→ Task requirements: Repeat word for word the stretch of the passage on the 1st Czechoslovak Army Corps from "The corps was further" through "the Moravia–Ostrava offensive.".

··· Source passage ···

On 18 May 1944, Brigadier General Jan Kratochvíl was appointed commander of the 1st Czechoslovak Army Corps. Under his command, the corps was deployed in the Carpathian-Dukel operation. "On 10 September 1944, command of the 1st Czechoslovak Corps passed from Brigadier General Jan Kratochvíl to Brigadier General Ludvík Svoboda (by order of the commander of the 1st Ukrainian Front, Marshal of the USSR Konev). The change of commander was related to the unsuccessful start of the operation on 9 September 1944."[19] Historian Jiří Bílek evaluates Kratochvíl's dismissal as "unjustified".[20] Jan Bystrický quotes the assessment of the MS. Ministry of National Defense in London, which recognized the reasons for Koněv's decision.[19]

The corps was further organized on the basis of the arrival of other volunteers, especially Volyn Czechs. The corps distinguished itself in the Carpathian-Dukel operation—the largest mountain operation of the Second World War and the largest operation in the Czechoslovak Republic army in its history. The artillerymen of the army corps took part in a massive artillery training in the Jaslo operation, aimed at the liberation of Kraków and eastern Poland.[21] The army corps was liberating Slovakia and eastern Moravia.[19] After the mobilization of Slovaks and the involvement of local partisans, the number of soldiers increased to roughly 50,000. On 3 April 1945, General Karel Klapálek took command of the corps. A tank brigade and a mixed air division from the corps took part in the Moravia–Ostrava offensive.

··· Records ···

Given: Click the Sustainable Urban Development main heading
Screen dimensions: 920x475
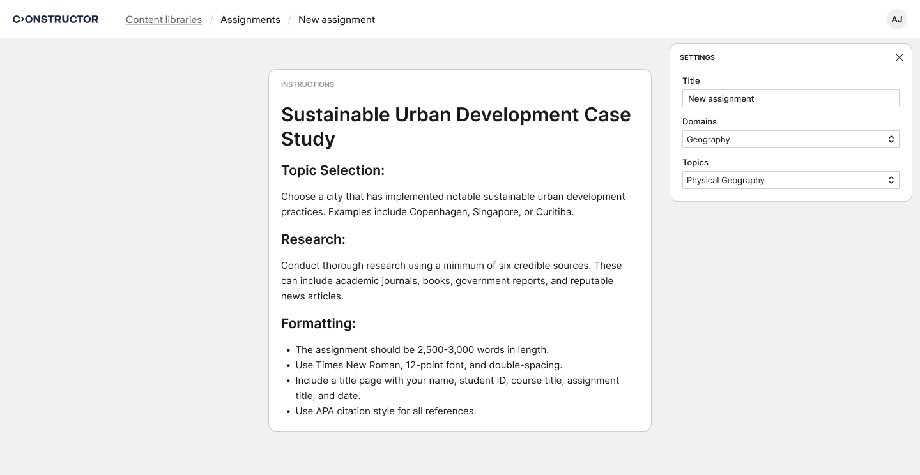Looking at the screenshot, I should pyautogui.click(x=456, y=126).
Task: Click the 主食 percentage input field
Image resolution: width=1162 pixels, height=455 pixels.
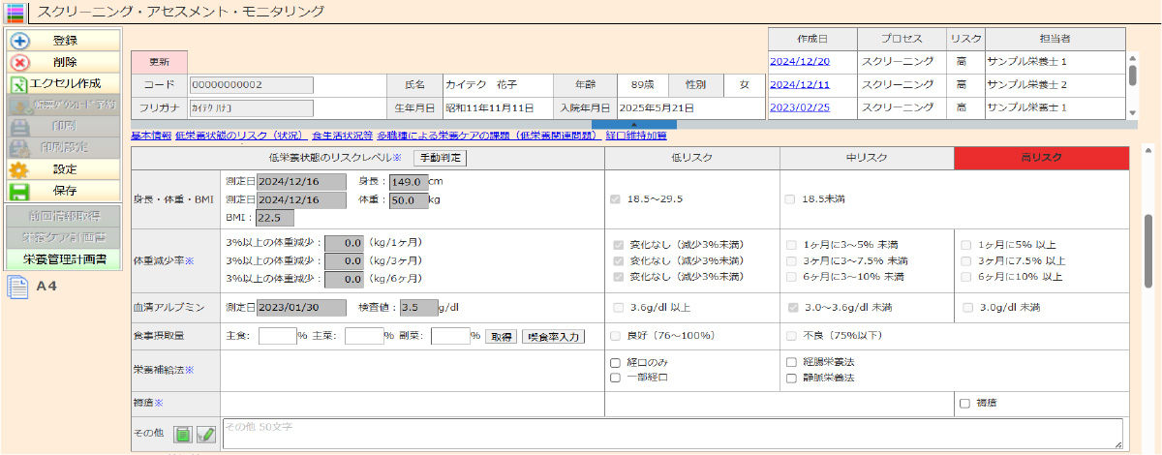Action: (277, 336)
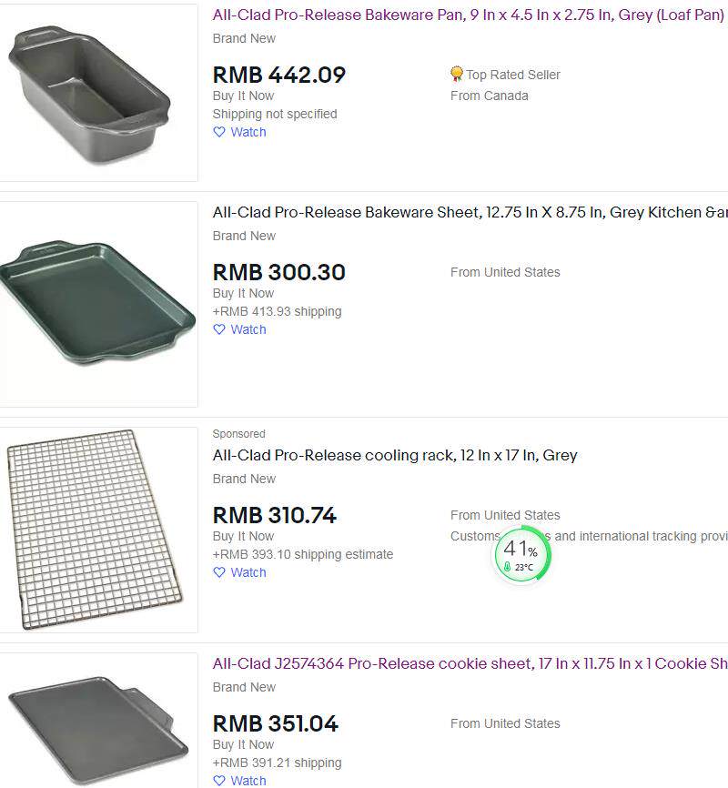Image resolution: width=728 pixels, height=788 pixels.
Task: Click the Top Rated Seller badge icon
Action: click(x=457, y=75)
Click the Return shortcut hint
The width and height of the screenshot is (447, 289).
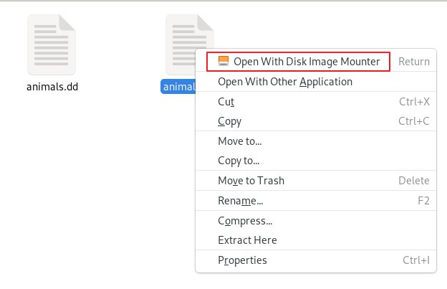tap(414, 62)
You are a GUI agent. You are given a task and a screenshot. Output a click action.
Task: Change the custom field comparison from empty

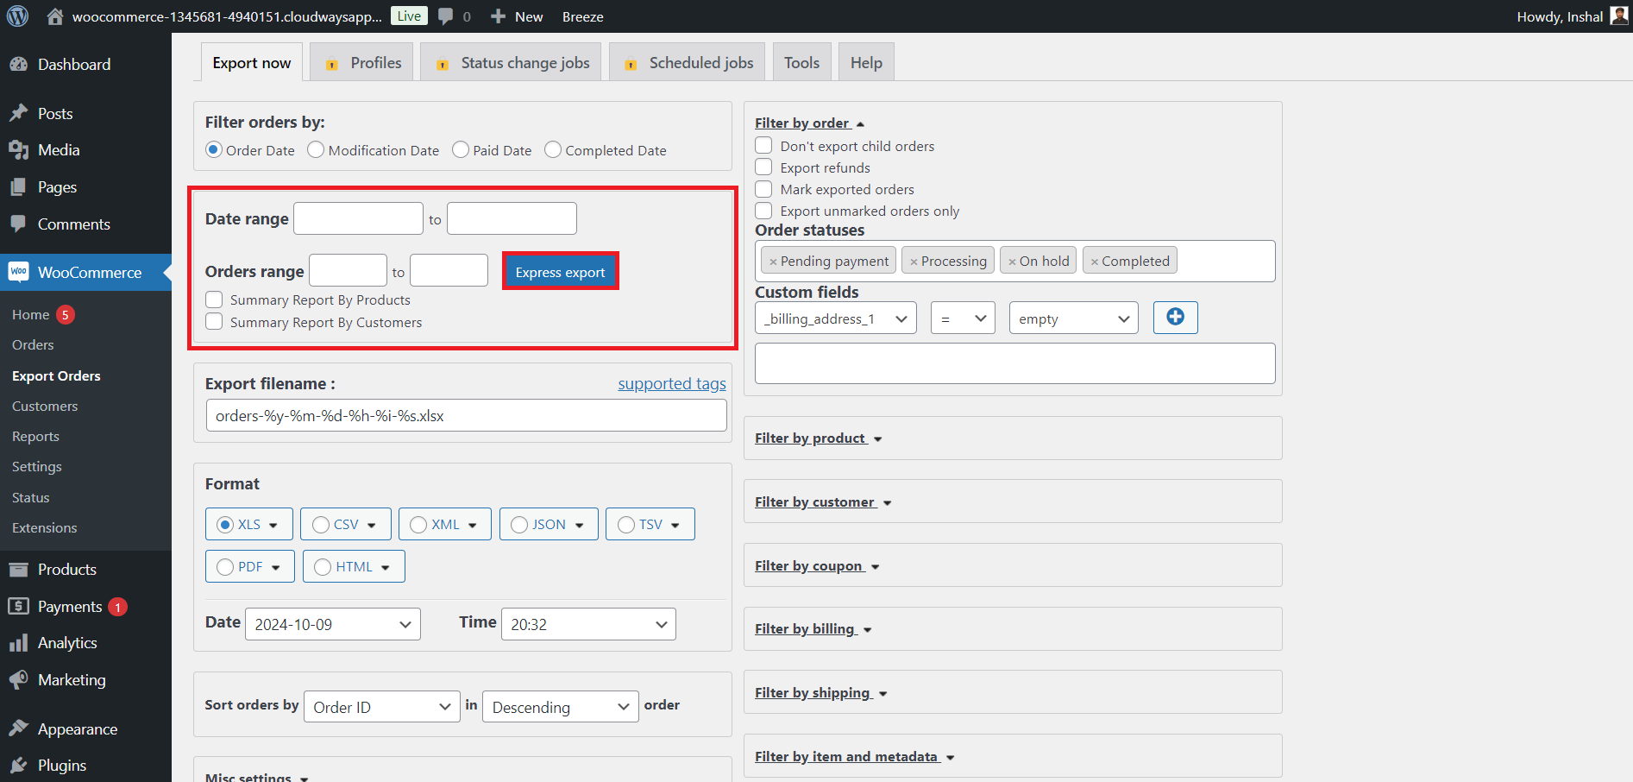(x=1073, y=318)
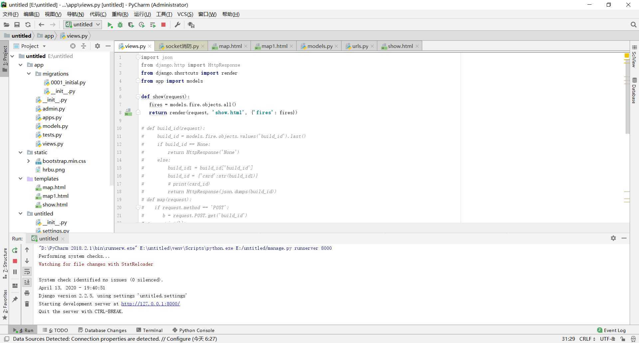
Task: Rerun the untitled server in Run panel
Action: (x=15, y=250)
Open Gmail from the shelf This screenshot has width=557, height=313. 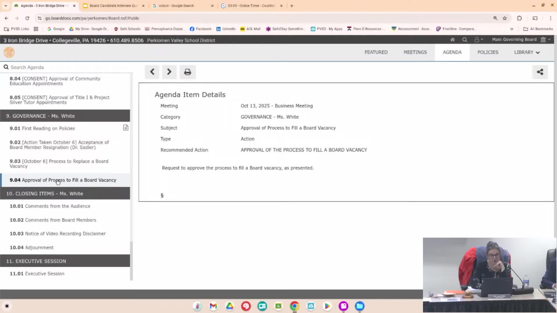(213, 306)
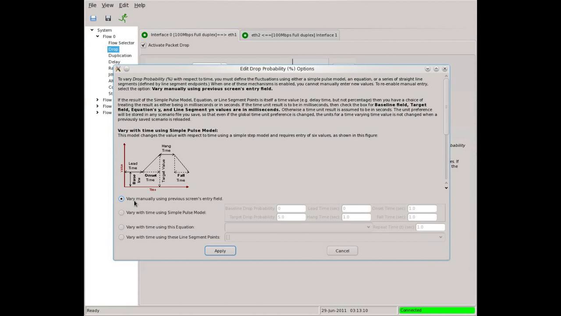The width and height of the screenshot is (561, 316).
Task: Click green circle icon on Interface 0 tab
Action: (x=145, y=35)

···
··· Records ···

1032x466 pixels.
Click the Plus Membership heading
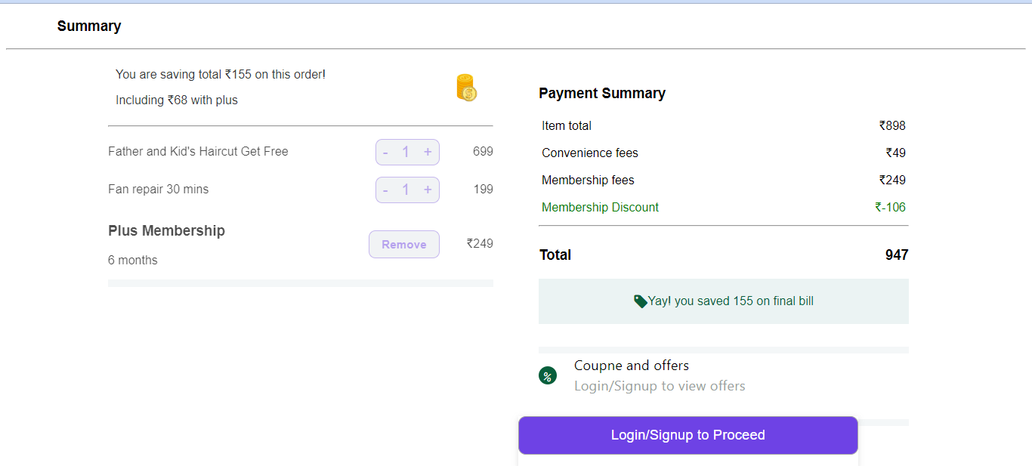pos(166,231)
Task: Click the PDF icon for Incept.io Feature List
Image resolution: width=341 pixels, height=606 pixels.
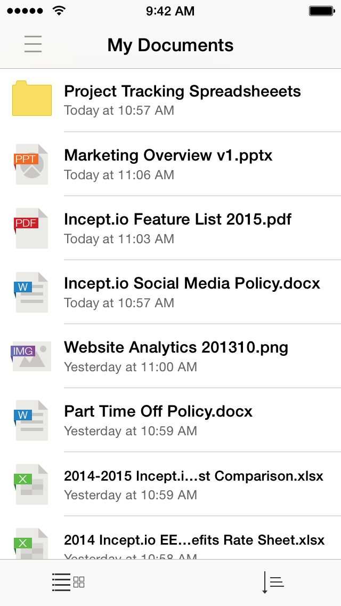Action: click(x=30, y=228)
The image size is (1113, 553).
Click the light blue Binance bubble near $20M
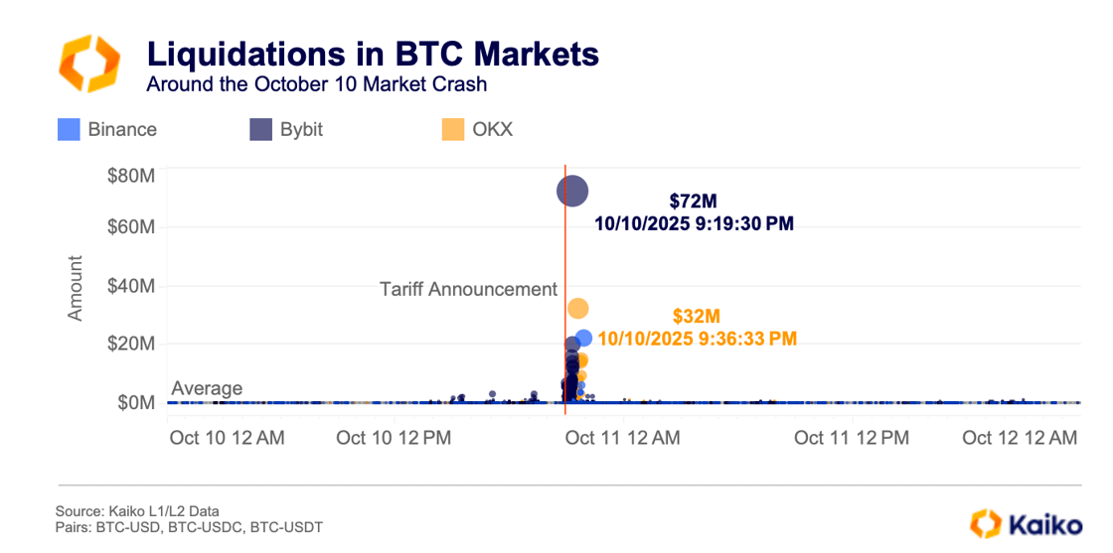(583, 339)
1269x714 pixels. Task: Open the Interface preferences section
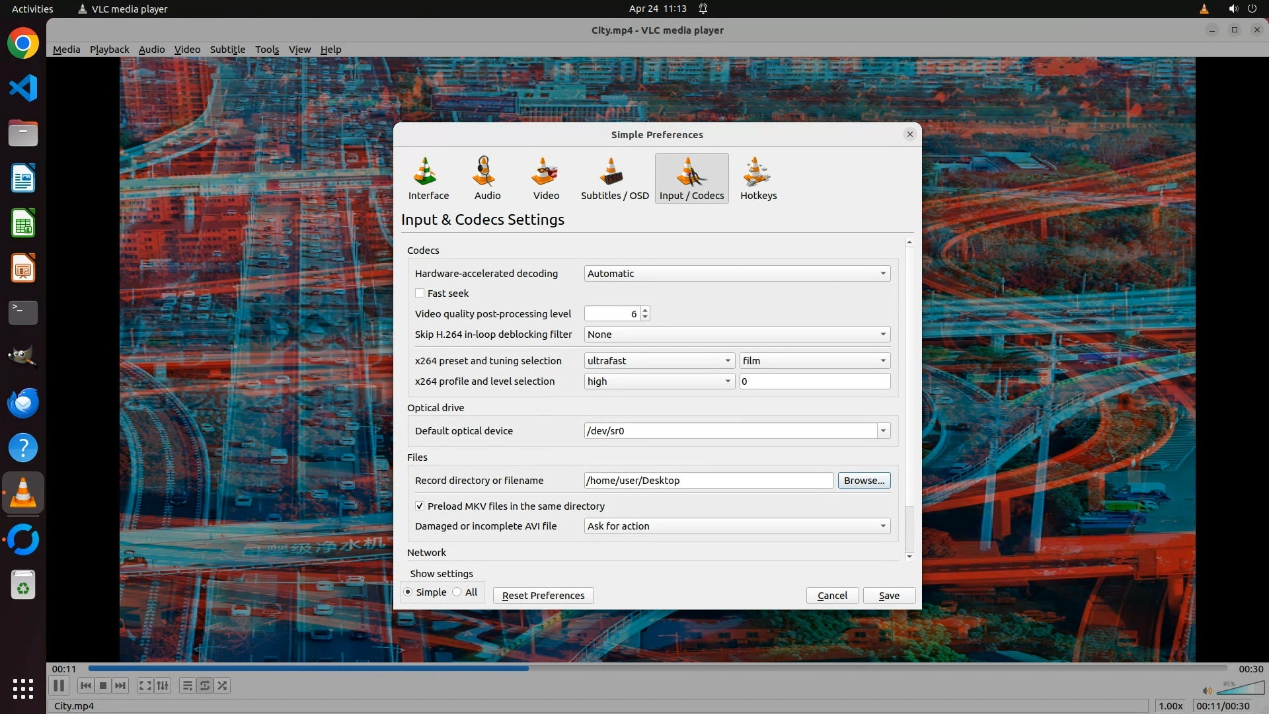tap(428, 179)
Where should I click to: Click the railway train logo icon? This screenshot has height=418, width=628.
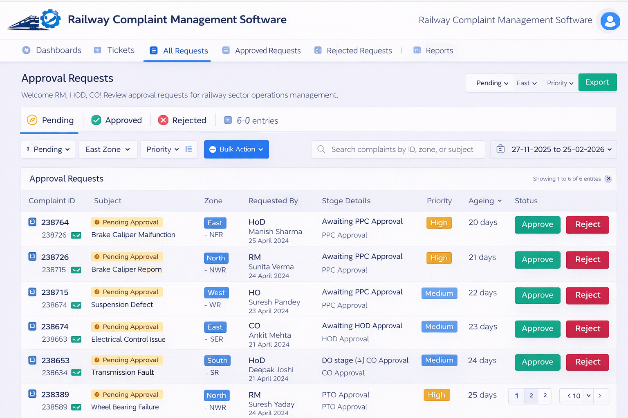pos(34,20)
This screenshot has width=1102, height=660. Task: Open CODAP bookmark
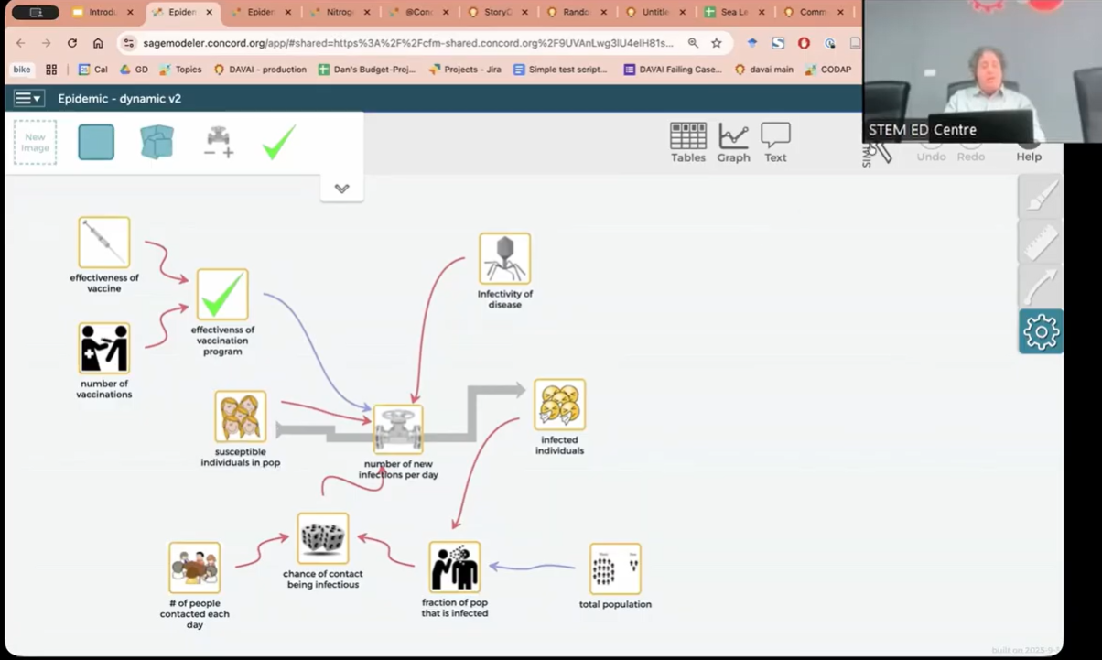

···
··· Records ···

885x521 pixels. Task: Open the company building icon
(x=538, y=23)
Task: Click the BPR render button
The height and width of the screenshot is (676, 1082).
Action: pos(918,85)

···

→ Completed exercise:
The corps was further organized on the basis of the arrival of other volunteers, especially Volyn Czechs. The corps distinguished itself in the Carpathian-Dukel operation—the largest mountain operation of the Second World War and the largest operation in the Czechoslovak Republic army in its history. The artillerymen of the army corps took part in a massive artillery training in the Jaslo operation, aimed at the liberation of Kraków and eastern Poland.[21] The army corps was liberating Slovakia and eastern Moravia.[19] After the mobilization of Slovaks and the involvement of local partisans, the number of soldiers increased to roughly 50,000. On 3 April 1945, General Karel Klapálek took command of the corps. A tank brigade and a mixed air division from the corps took part in the Moravia–Ostrava offensive.